Seven Intraoperative Verification Checks That Restore Native Tibial Compartment Forces and Laxities to the Kinematically Aligned Total Knee Replacement
discusses studies that show the intraoperative use of verification checks.
We recommend performing a series of seven verification checks to achieve the anatomic and biomechanical targets of restoring the prearthritic joint lines, tibial compartment forces, ligament lengths, and laxities to those specific for the patient’s pre-arthritic knee.
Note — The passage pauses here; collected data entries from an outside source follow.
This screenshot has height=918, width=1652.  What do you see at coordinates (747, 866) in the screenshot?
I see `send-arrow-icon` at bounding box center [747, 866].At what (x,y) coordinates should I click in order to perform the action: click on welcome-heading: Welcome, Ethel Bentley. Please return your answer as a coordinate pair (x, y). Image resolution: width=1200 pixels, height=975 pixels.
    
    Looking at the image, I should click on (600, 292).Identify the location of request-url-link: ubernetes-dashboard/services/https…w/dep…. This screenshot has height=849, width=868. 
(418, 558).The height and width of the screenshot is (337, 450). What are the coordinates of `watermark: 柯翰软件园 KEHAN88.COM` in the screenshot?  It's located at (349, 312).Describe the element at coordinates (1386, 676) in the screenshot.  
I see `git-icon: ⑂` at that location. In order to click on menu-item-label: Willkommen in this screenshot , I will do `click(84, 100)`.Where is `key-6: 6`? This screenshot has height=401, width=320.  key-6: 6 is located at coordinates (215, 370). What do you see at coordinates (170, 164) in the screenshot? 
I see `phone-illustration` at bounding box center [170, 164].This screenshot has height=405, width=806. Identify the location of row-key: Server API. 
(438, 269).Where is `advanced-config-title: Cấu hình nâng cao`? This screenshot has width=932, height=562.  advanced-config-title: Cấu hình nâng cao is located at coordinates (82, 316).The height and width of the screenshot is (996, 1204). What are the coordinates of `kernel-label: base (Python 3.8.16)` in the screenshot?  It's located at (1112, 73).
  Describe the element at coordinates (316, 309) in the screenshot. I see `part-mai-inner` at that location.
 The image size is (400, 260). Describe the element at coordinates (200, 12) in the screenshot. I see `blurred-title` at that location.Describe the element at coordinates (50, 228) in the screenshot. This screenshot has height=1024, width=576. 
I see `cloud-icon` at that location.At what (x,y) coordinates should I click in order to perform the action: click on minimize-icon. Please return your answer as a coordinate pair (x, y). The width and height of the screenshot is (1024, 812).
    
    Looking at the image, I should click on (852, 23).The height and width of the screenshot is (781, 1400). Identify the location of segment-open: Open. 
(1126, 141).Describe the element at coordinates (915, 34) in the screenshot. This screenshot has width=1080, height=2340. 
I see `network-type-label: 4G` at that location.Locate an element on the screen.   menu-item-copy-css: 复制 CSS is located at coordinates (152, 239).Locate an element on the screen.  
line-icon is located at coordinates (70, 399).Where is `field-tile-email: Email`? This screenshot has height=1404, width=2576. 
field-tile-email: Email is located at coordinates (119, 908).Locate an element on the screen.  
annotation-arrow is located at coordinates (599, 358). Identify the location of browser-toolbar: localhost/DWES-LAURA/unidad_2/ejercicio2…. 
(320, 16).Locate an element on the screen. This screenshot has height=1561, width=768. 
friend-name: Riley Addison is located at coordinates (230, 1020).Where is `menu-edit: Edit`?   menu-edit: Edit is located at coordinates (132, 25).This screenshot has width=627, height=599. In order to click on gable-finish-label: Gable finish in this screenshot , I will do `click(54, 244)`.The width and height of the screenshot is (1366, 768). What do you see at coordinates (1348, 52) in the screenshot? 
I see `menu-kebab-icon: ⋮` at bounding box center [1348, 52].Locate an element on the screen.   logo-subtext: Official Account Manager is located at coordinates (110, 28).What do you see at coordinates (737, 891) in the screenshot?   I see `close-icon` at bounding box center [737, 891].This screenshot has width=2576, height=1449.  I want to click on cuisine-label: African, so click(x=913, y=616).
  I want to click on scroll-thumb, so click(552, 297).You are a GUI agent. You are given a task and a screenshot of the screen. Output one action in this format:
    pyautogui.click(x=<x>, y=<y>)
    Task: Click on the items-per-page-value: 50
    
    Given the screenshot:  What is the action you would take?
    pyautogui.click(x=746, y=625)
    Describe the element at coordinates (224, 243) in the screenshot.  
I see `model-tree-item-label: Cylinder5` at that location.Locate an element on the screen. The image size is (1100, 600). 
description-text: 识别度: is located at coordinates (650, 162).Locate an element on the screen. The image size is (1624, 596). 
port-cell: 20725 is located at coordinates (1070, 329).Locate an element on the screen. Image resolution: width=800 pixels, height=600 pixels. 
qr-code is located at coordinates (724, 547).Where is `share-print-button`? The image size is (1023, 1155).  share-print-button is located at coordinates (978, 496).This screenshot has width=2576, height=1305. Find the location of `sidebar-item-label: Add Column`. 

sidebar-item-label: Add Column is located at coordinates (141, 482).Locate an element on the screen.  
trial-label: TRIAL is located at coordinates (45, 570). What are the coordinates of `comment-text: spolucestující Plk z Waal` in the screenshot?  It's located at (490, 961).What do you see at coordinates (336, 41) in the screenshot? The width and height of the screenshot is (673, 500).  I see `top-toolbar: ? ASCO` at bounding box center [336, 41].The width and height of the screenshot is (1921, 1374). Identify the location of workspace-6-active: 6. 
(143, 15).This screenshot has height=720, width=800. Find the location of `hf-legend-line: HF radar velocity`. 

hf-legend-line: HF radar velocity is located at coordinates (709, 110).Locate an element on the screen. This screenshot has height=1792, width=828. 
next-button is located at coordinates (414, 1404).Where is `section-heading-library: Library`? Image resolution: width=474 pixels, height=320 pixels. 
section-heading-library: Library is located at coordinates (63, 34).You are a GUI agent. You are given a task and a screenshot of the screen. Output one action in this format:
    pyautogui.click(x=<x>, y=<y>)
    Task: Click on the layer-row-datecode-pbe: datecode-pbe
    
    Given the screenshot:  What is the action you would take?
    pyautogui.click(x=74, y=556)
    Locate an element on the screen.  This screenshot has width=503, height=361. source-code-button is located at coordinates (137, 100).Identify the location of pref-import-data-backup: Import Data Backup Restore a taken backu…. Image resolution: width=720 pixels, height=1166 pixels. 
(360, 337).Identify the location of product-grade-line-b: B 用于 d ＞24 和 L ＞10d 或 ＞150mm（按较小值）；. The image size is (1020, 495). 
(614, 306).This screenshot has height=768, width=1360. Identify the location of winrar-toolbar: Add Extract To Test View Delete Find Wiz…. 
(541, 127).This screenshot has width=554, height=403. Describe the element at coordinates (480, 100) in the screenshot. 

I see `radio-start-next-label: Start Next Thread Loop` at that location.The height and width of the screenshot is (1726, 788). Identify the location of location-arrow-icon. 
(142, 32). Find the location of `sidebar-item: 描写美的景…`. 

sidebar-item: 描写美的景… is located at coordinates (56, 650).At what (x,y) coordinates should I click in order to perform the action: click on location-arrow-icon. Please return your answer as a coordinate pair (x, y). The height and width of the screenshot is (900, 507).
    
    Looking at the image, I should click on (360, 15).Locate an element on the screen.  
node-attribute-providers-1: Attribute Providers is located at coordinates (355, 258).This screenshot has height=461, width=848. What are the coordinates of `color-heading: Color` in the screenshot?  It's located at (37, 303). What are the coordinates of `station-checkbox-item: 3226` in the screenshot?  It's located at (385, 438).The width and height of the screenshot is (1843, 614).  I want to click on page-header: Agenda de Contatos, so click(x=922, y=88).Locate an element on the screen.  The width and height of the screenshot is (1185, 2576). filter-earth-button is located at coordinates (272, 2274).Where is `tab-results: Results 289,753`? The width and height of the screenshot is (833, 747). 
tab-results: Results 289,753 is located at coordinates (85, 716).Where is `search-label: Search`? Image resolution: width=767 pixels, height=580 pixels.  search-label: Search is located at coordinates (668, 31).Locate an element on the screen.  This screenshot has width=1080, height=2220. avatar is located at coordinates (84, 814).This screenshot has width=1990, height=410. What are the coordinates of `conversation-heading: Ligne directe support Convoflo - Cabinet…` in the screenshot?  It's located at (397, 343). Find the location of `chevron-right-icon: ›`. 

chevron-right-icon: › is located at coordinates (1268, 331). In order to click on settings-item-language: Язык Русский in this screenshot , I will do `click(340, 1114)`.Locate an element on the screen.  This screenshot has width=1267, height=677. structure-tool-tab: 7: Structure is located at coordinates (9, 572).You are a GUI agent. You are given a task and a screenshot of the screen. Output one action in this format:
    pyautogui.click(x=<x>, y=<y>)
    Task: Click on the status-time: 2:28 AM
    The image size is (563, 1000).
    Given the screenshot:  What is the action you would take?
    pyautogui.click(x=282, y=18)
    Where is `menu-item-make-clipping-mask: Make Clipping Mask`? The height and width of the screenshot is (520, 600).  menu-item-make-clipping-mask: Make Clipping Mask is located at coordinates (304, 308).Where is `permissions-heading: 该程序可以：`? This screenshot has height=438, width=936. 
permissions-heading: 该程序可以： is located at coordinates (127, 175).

The first two verification checks rely on assessments made with a spacer block to determine whether the tibial resection restored the ligament lengths and the V-V laxity of the extension space and the I-E laxity of the flexion space ( Fig. 17.3 ).
- 1
Place the knee in 90 degrees of flexion, insert and I-E rotate the tightest-fitting spacer block. The surgeon should notice that the I-E rotation of the handle of the spacer block causes a pivot to occur about the center of the medial compartment, indicating restoration of a trapezoidal flexion space.
- 2
Place the knee in extension and insert a spacer block. The surgeon should notice negligible V-V laxity indicating the restoration of the native tight rectangular extension space. When a compartment is tighter than the other, refer to the decision tree for balancing the KA TKA. When the medial side opens 1 to 2 mm, perform a varus recut of 1 degree. When the lateral side opens 1 to 2 mm, perform a valgus recut of 1 degree.
- 3
The next five verification checks use trial components to provide a final assessment of whether the KA TKA restores the native tibial compartment forces, ligament lengths, and laxities.
- 4
Place the knee in maximum extension and verify that there are 3 to 5 degrees of hyperextension like the native knee. Adjust the insert thickness to set the degree of hyperextension. When the extension is limited, insert a thinner insert.
- 5
Apply a V-V load to the tibia and verify the V-V laxity is negligible. When one tibial compartment opens 1 to 2 mm, fine-tune the V-V plane 1 or 2 degrees until the V-V laxity is negligible like the native knee. ,
- 6
Place the knee in 15 to 30 degrees of flexion and apply a V-V load to the tibia. Verify that the medial side does not open more than 1 mm and the lateral side opens 2 to 3 mm.
- 7
Place the knee in 90 degrees of flexion and verify there is ±15 degrees of I-E rotation, which restores the native laxity of the flexion space. ,
- 8
With the knee in 90 degrees of flexion, use an offset caliper and measure the distance between the anterior tibia and the distal medial femoral condyle. Compare this offset to the one taken at the time of exposure. When the offset is greater and the I-E rotation is more than ±15 degrees, add more posterior slope. When the offset is less, add a thicker insert or set the tibial component in less posterior slope.